[Records drawn from a dataset]
-.-.-
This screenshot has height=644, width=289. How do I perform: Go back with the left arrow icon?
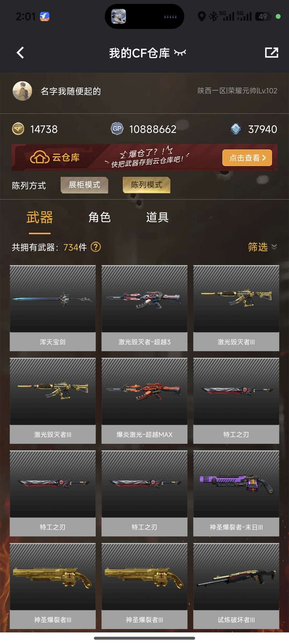pyautogui.click(x=20, y=53)
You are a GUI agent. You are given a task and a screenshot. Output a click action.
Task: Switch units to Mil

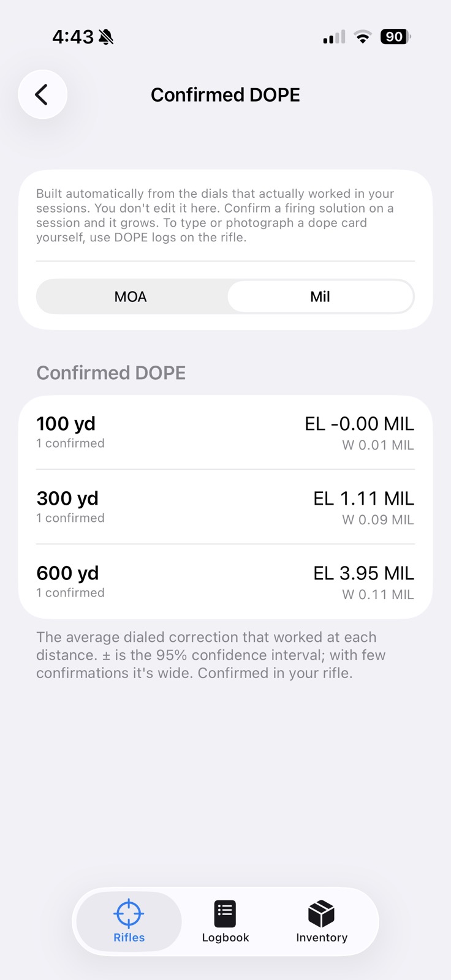[x=320, y=296]

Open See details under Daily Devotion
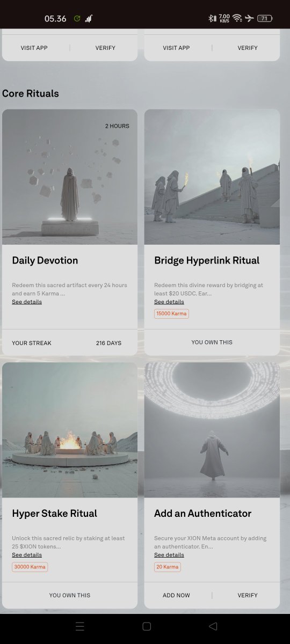(x=27, y=302)
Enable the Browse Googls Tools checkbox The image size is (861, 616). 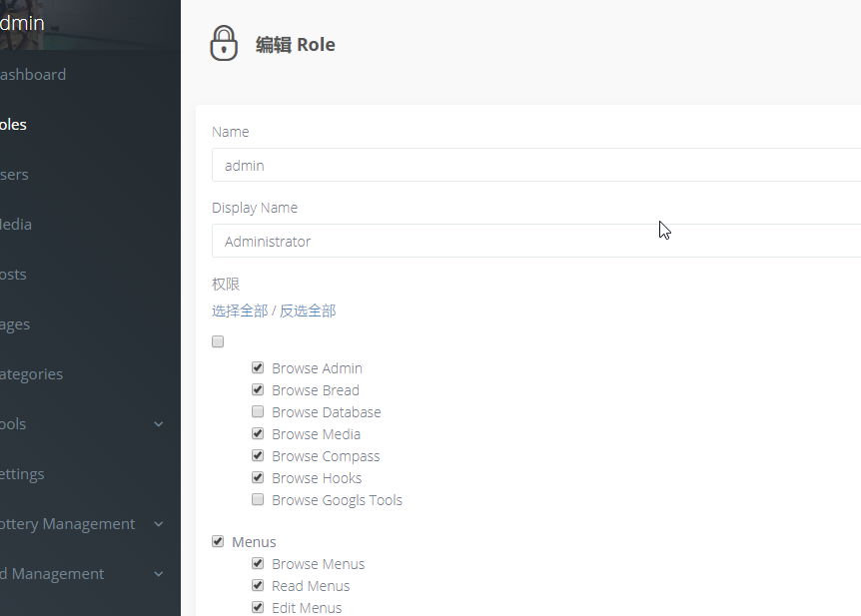click(258, 499)
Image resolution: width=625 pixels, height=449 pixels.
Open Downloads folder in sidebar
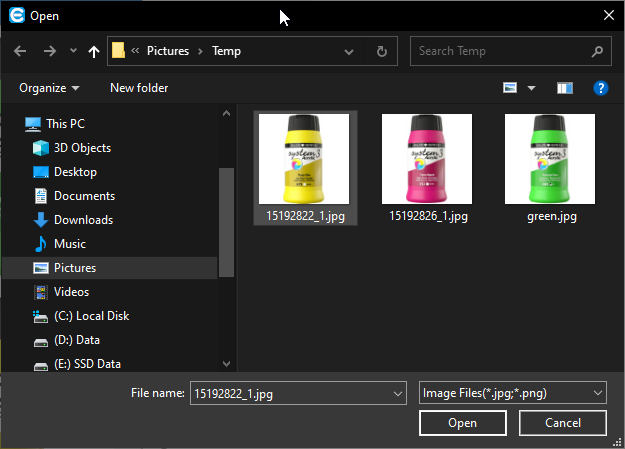(x=83, y=220)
-.-.-
__Task goal__. What is needed is a word-for-word repeat of every line from the line with "Image resolution: width=625" to the end of the entries above; leave out the pictures.

__Solution for this exercise__.
Image resolution: width=625 pixels, height=449 pixels.
Open Downloads folder in sidebar
(x=83, y=220)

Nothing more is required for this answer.